Raidiam research: 84% of enterprises risk sensitive data exposure due to API security gaps

Raidiam research: 84% of enterprises risk sensitive data exposure due to API security gaps

Most organisations operating outside regulated frameworks are insufficiently protecting their APIs, leaving sensitive data vulnerable. Fintechs, SaaS platforms, and payments firms are identified as among the most exposed sectors.

A new report from Raidiam, a specialist in secure API access management, has uncovered an API security crisis hiding in plain sight: 84% of enterprises operating outside regulated environments have API security protections that fall dangerously short of what’s needed given the sensitivity of the data they expose.

The report, Helping Enterprises Recognize and Address Critical Risk, is based on a security profiling exercise across 68 organisations spanning fintech, payments, SaaS and enterprise platforms. The findings reveal that while 85% of these organisations handle sensitive or high-value personal and financial data, the vast majority still rely on outdated or weak mechanisms like static API keys and basic OAuth secrets, without additional safeguards.

“We’ve all read the recent headlines; API security should not be an afterthought. The gap between the sensitivity of data and the strength of controls is a board-level risk – not just a technical issue,” said David Oppenheim, Head of Enterprise Strategy at Raidiam.

“In regulated environments like Open Banking, stronger controls like mutual TLS and certificate-bound tokens are already standard. Outside those frameworks, there’s a gaping hole.

“We found that even firms handling payment and personal data still rely on static API keys and basic secrets. In today’s threat landscape, that’s the digital equivalent of leaving the vault door open,” Oppenheim added.

Key findings from the report include:

  • 84% of organisations were placed in the “Act Urgently” category exposing sensitive APIs with insufficient security controls
  • 85% handle payment data or special category personal data, yet only one organisation met the benchmark for modern, cryptographic API protection
  • 57 out of 68 organisations use bare API keys or basic OAuth credentials, despite known vulnerabilities
  • Less than half conduct regular API-specific penetration testing or runtime anomaly monitoring, leaving blind spots for attackers to exploit
  • Real-world breaches – like the Dell partner API hack in 2023 – prove attackers are already exploiting these weak points

The report also introduces a Security vs Sensitivity Matrix, mapping organisations’ API protection levels against the sensitivity of the data they expose. The result? A clear skew toward severe misalignment.
“In regulated environments like Open Banking, stronger controls like mutual TLS and certificate-bound tokens are already standard. Outside those frameworks, there’s a gaping hole.”

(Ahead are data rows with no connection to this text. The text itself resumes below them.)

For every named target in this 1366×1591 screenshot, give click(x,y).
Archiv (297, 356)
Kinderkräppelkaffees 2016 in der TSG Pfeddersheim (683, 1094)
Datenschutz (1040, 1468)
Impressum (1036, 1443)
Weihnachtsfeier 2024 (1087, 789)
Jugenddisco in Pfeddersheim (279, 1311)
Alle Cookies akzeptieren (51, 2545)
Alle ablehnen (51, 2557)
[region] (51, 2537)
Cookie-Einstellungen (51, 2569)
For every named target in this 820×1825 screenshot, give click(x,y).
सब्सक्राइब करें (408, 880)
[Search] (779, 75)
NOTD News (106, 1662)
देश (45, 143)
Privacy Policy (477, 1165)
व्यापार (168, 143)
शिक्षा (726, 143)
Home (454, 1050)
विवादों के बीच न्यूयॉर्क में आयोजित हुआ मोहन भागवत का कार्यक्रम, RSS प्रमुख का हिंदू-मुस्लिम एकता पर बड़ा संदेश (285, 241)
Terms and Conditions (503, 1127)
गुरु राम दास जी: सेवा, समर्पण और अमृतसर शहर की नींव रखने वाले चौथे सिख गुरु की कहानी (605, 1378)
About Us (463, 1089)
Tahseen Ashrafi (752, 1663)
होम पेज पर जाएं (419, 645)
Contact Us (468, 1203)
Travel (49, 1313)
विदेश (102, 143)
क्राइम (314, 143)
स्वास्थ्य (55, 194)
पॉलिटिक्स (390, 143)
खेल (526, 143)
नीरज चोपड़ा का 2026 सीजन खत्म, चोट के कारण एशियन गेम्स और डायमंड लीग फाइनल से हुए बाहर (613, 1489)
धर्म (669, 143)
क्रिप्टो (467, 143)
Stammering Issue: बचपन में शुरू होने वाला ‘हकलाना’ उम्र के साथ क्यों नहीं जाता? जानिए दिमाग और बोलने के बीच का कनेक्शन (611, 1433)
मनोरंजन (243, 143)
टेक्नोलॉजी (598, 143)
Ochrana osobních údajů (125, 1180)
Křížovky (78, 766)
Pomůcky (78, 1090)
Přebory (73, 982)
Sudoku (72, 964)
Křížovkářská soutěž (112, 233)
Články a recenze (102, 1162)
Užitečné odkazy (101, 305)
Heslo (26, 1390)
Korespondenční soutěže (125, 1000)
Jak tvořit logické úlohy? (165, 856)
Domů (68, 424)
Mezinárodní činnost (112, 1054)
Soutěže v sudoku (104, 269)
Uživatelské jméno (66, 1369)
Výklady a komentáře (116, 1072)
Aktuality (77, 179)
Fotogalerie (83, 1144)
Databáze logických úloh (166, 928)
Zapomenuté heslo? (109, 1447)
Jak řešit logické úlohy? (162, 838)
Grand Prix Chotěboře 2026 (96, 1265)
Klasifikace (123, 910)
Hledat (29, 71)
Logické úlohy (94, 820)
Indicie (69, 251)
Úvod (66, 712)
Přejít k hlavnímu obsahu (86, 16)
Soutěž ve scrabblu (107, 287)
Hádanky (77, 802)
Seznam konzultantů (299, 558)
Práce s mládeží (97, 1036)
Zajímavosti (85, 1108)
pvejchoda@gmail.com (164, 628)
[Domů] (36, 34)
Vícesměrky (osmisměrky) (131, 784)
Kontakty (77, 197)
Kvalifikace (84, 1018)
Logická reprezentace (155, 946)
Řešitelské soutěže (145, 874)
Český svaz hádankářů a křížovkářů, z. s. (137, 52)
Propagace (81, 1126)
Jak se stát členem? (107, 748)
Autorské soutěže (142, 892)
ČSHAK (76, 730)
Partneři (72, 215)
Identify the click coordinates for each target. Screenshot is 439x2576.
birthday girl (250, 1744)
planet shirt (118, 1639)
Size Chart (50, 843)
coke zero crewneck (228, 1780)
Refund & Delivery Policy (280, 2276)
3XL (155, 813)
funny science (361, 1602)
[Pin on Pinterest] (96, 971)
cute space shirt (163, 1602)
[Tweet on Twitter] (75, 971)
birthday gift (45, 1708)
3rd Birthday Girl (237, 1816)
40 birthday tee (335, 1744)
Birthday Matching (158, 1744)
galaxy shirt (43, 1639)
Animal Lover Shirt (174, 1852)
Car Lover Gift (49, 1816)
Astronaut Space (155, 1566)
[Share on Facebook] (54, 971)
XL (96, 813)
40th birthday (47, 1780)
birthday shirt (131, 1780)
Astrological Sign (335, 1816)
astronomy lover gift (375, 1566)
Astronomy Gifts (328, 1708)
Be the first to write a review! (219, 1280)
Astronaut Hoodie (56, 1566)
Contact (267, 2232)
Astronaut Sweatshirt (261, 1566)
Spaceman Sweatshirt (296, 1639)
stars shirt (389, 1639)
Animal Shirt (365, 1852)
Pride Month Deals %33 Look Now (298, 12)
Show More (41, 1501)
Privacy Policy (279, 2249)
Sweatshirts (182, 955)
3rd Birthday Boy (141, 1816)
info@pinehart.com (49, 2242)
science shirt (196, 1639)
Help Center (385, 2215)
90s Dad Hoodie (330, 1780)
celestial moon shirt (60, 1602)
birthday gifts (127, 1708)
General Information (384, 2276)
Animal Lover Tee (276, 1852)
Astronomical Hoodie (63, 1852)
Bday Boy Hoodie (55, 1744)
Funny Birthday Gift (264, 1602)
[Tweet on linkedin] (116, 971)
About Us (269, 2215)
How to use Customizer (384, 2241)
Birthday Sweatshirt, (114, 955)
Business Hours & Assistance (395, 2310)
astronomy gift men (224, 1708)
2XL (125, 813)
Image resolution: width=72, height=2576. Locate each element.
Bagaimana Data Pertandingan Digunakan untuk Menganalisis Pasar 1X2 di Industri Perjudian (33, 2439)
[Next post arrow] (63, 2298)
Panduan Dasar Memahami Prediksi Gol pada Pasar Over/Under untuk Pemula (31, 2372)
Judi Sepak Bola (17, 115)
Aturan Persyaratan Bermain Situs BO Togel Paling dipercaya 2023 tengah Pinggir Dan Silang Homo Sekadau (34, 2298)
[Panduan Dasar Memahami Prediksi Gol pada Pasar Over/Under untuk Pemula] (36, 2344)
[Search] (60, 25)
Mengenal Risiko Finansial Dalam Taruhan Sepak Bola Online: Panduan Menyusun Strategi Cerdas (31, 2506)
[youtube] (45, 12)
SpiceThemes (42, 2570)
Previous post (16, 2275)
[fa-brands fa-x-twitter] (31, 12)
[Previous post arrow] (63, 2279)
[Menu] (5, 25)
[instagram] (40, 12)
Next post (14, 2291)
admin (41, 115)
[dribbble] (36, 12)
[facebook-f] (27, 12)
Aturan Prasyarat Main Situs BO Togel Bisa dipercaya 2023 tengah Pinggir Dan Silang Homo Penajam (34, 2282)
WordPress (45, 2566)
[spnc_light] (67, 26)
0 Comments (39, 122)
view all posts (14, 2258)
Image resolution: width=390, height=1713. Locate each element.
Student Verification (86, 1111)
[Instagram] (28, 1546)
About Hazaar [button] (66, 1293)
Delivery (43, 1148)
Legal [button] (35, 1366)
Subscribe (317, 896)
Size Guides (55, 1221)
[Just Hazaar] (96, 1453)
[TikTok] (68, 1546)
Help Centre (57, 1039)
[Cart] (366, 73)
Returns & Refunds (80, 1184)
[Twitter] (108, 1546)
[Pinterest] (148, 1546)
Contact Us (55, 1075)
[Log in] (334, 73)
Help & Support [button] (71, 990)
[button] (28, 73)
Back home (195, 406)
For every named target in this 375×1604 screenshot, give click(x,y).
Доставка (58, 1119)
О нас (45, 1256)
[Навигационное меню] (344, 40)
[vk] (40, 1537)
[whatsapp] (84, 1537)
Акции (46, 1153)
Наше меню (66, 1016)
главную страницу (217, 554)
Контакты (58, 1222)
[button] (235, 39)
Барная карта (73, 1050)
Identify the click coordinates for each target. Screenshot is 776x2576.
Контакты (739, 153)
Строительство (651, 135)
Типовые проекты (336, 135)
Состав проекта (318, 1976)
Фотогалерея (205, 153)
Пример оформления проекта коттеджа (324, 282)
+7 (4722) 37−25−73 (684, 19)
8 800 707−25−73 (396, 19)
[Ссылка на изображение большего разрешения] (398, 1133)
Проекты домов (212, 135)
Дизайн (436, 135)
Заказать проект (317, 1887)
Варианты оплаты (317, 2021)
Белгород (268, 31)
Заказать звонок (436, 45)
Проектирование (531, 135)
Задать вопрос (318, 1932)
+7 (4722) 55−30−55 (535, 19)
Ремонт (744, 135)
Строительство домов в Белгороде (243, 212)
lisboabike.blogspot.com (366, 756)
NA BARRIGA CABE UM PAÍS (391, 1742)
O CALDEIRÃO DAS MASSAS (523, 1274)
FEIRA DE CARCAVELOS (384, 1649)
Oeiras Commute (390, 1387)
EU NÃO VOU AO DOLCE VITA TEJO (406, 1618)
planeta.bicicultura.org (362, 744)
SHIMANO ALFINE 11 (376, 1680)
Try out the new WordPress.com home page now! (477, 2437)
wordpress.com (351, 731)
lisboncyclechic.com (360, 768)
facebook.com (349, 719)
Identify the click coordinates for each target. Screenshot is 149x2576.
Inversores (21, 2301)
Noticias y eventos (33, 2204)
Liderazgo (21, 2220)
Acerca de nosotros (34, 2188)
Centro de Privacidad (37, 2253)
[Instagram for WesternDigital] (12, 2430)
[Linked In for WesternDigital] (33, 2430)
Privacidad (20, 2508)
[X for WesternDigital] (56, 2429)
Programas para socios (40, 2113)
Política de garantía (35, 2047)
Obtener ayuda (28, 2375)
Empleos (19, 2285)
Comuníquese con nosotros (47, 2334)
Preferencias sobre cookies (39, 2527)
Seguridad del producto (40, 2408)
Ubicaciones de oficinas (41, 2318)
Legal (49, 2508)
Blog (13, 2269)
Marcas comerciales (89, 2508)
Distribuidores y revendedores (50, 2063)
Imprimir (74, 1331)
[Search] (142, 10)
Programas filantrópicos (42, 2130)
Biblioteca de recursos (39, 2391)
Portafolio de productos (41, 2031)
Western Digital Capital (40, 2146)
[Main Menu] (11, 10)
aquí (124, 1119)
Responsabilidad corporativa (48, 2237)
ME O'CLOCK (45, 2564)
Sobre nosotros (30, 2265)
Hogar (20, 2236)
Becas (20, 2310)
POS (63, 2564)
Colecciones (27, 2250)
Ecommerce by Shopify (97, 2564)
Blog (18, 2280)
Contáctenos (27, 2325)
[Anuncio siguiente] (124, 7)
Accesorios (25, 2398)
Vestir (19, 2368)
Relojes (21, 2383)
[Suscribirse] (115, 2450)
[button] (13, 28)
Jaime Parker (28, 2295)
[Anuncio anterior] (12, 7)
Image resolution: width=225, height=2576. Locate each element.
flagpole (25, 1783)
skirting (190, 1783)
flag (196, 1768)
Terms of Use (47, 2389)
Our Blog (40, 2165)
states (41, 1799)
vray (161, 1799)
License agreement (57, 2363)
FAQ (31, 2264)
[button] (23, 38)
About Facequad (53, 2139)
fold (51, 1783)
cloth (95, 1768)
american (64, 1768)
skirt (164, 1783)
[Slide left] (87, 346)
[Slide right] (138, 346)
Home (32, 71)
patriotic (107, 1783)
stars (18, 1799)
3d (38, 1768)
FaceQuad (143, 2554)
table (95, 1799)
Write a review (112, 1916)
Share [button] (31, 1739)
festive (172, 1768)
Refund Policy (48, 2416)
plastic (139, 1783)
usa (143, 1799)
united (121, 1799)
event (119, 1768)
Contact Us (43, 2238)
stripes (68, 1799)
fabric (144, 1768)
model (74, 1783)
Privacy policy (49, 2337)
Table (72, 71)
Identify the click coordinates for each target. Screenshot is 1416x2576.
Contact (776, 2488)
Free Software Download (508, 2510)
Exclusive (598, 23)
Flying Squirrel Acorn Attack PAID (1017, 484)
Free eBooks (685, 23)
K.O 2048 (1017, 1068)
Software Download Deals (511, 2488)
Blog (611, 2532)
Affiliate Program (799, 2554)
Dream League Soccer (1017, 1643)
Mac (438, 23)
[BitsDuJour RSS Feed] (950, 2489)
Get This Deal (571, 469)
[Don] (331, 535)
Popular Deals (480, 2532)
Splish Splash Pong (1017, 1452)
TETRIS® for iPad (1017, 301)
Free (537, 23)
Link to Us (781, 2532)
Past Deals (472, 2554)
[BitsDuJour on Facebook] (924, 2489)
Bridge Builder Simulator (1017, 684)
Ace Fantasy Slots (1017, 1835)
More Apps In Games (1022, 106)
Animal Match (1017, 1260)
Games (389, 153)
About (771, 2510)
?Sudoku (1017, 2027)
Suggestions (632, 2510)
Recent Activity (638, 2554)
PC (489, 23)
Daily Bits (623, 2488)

The report arrives as industry concern over API risk intensifies. In early 2025, JPMorgan Chase’s CISO issued an open letter warning of growing API-driven vulnerabilities in third-party platforms, calling for security to be prioritised over speed in their development roadmaps.

According to Gartner, API breaches tend to leak 10x more data than traditional attacks. “This isn’t theoretical – attackers are already in,” the report warns.

The report outlines a four-step roadmap for improvement:

  1. Elevate API security to board-level priority
  2. Modernise controls using cryptographic techniques like mTLS and sender-constrained access tokens
  3. Invest in developer awareness and security testing
  4. Engage trusted partners to fast-track adoption of proven standards and infrastructure

Raidiam’s platform and digital trust expertise – already powering secure data-sharing ecosystems around the world – is now helping enterprise organisations close the gap.